The first sixth form college to become an academy converted its status on 1 March 2017, over a year after the announcement in the 2015 Autumn Statement that it was to become possible.
Since that time many more sixth form colleges have followed, but it is not always the right decision, despite the opportunity to recover VAT on all non-business activities.
The main initial concern was the impact on buildings that previously had been granted a VAT exemption on construction, but upon conversion required repayment of the VAT avoided. To overcome this problem a temporary "Restructuring Facility" was provided by the ESFA to provide funding for the additional VAT cost. The programme providing this financial support closed on 28 September 2018, with funding only available until March 2019.

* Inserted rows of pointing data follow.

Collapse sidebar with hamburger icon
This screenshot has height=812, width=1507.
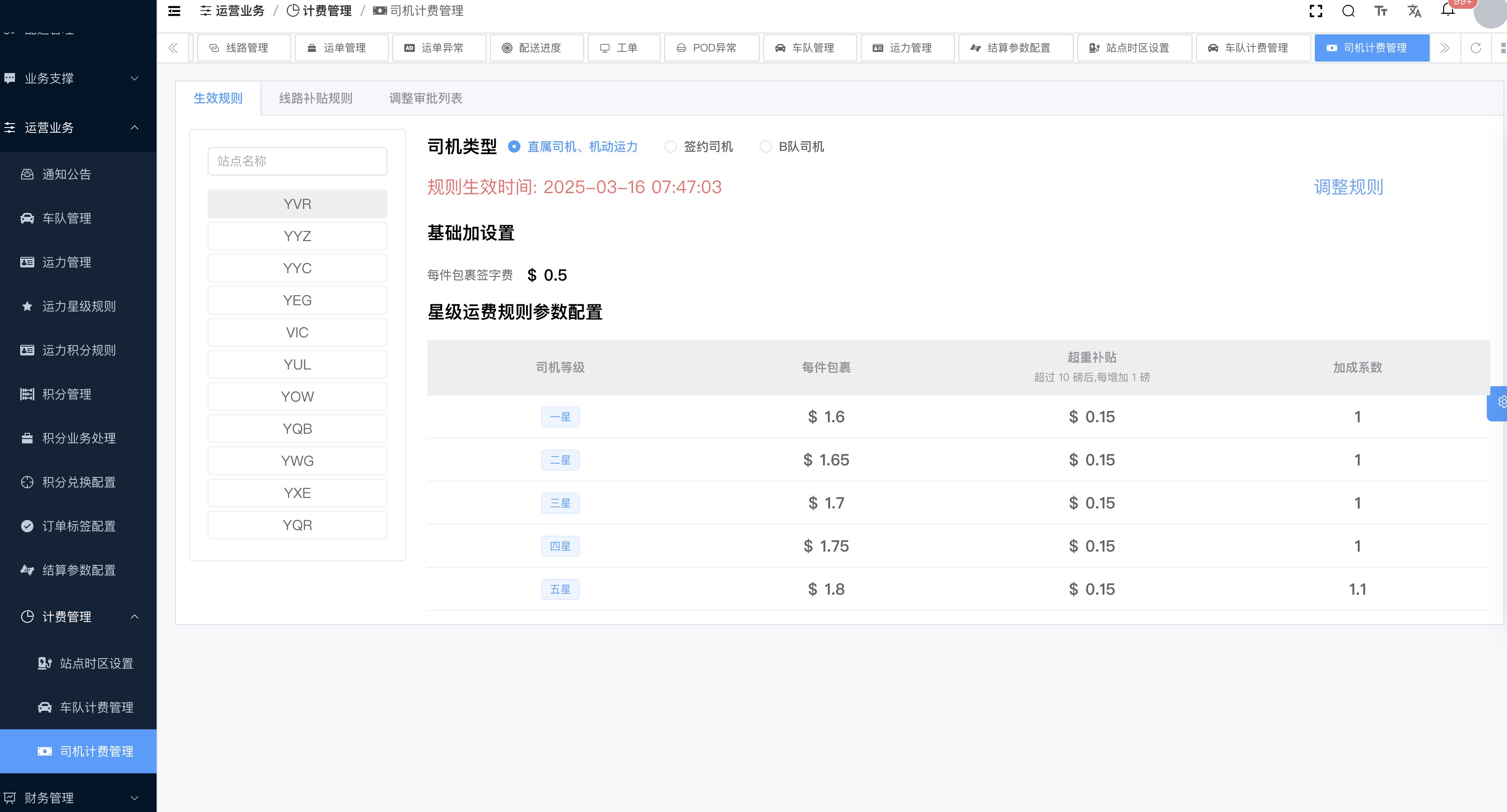click(x=174, y=11)
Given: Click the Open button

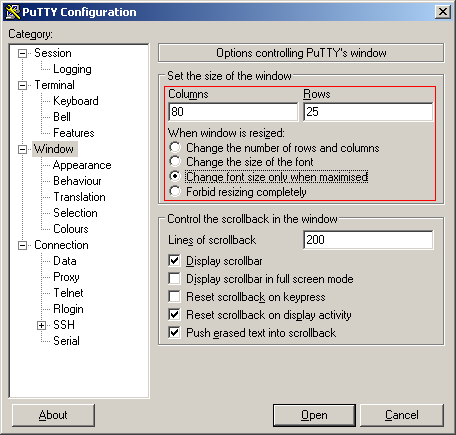Looking at the screenshot, I should click(314, 415).
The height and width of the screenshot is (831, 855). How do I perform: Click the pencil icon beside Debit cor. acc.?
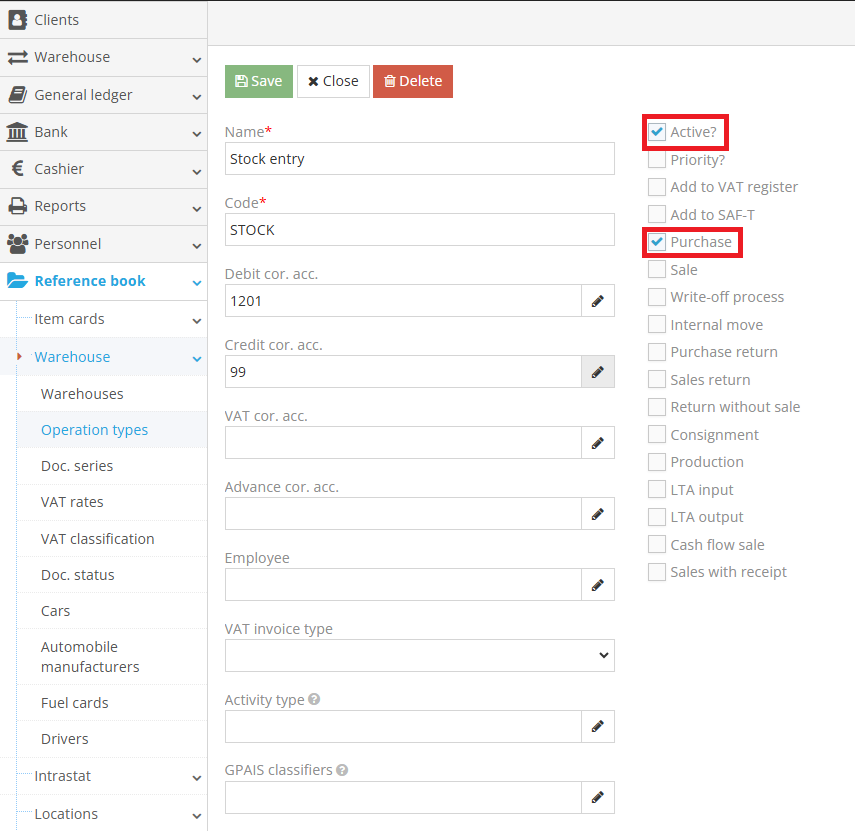[598, 301]
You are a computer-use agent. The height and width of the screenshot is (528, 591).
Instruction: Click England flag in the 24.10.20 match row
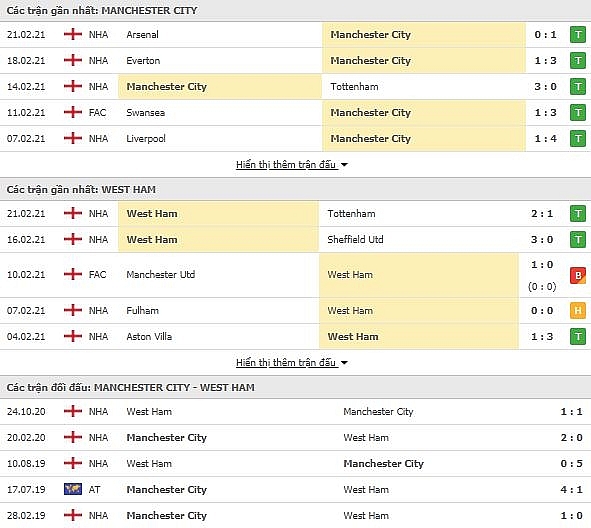[73, 411]
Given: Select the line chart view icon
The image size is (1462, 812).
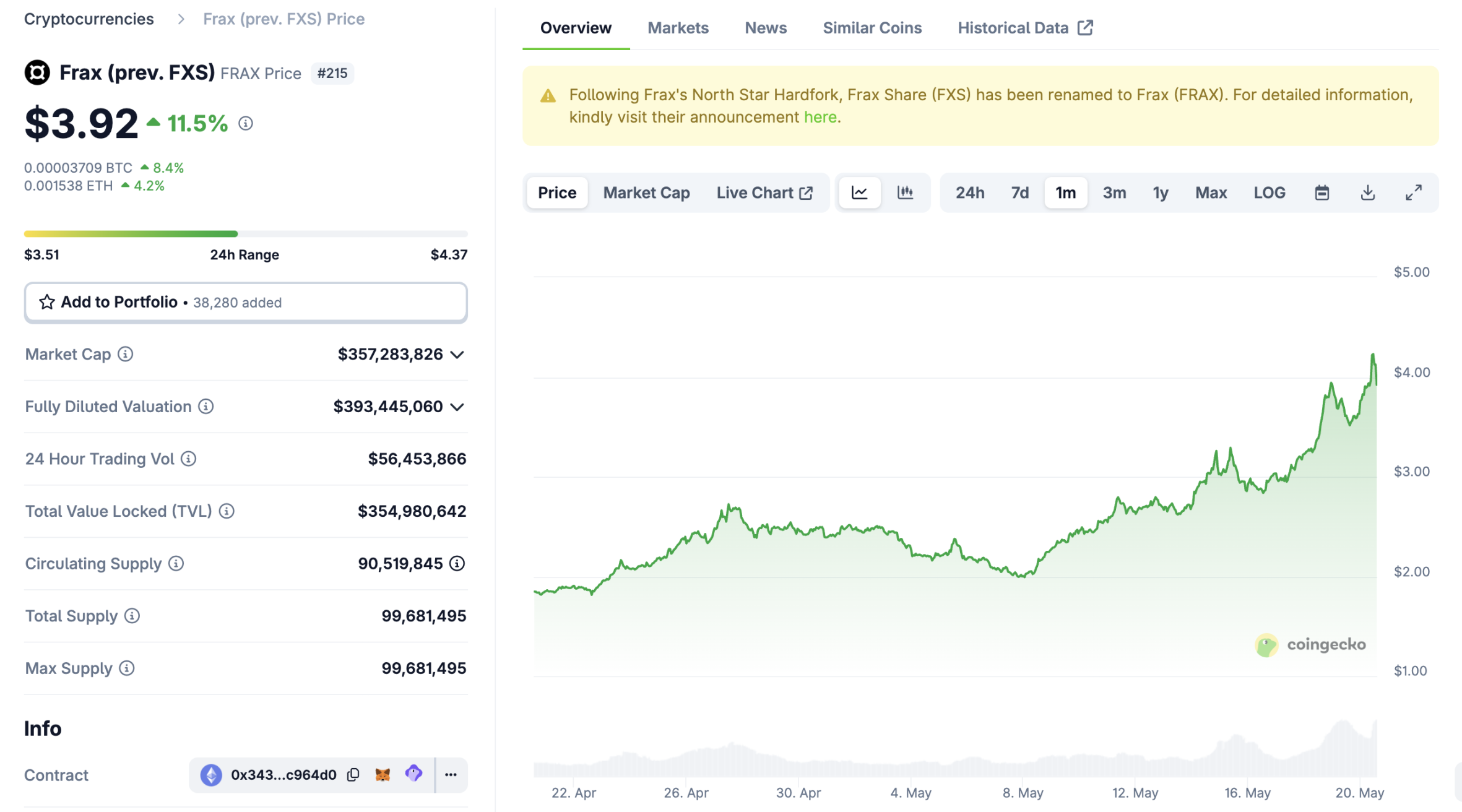Looking at the screenshot, I should click(860, 192).
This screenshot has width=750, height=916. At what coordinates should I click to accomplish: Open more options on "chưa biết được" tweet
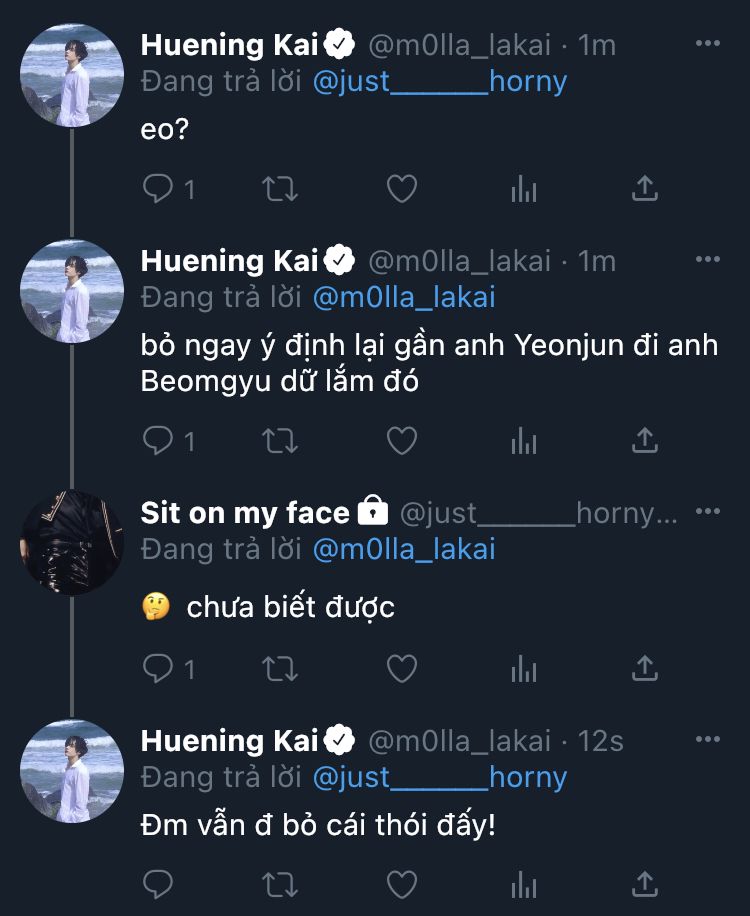(708, 512)
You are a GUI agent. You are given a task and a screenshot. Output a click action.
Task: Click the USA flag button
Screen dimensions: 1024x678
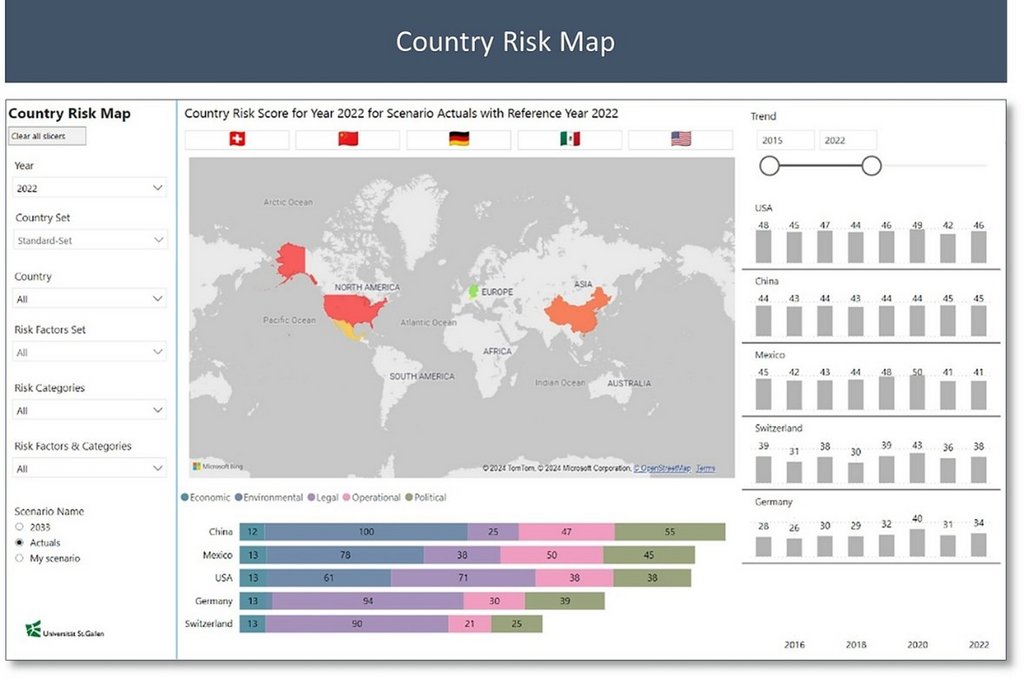pyautogui.click(x=681, y=140)
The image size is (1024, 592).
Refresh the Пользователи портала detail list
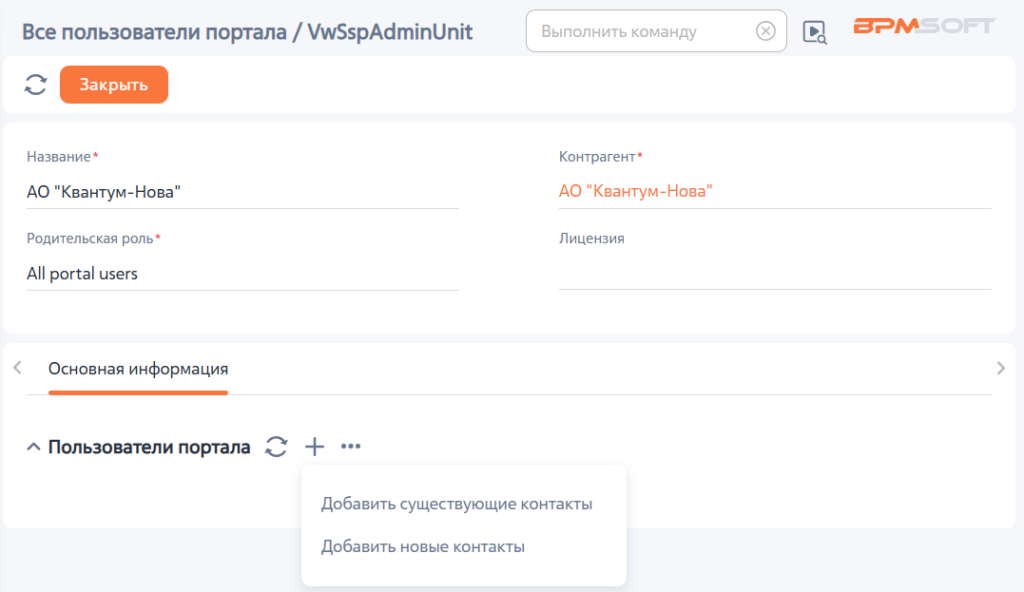tap(276, 447)
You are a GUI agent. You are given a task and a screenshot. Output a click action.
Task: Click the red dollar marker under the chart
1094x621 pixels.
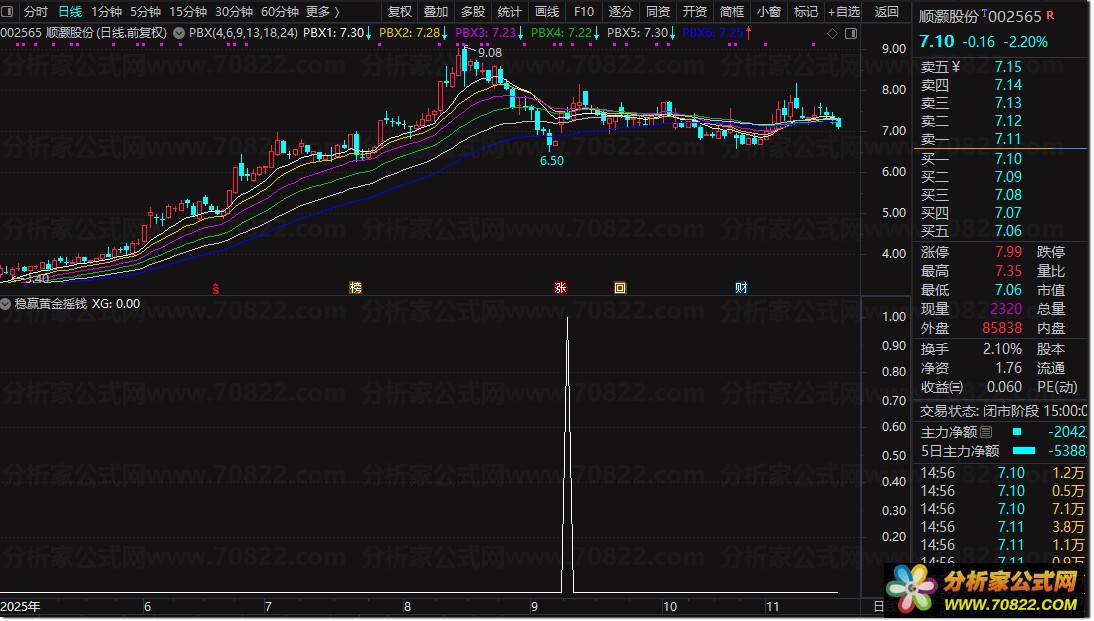tap(216, 289)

The problem of VAT on construction is likely to be a temporary problem, as the change of use claw back only applies for 10 years from the practical completion of the building, but without the availability of the "Restructuring Facility" funding it requires a careful review before conversion.
Any sixth form colleges that have not converted to academy status and are considering new building construction should take VAT advice beforehand, in case conversion at a later date is affected.
The benefits of conversion are similar to those for academy schools for under-16's, but sometimes the activities of a sixth form college include more business activities than other academies and this may affect the financial benefit of conversion. Some of the factors that may affect sixth form colleges in this way could include:-
- Catering facilities and wider use of vending machines
- Operation of boarding facilities
- Provision of paid non-educational opportunities
- Letting of specialist facilities and buildings
The VAT issues relating to many of the activities that may take place are explained in our VAT Treatment pages, which explain the opportunity to recover VAT and the obligations to charge VAT on various activities.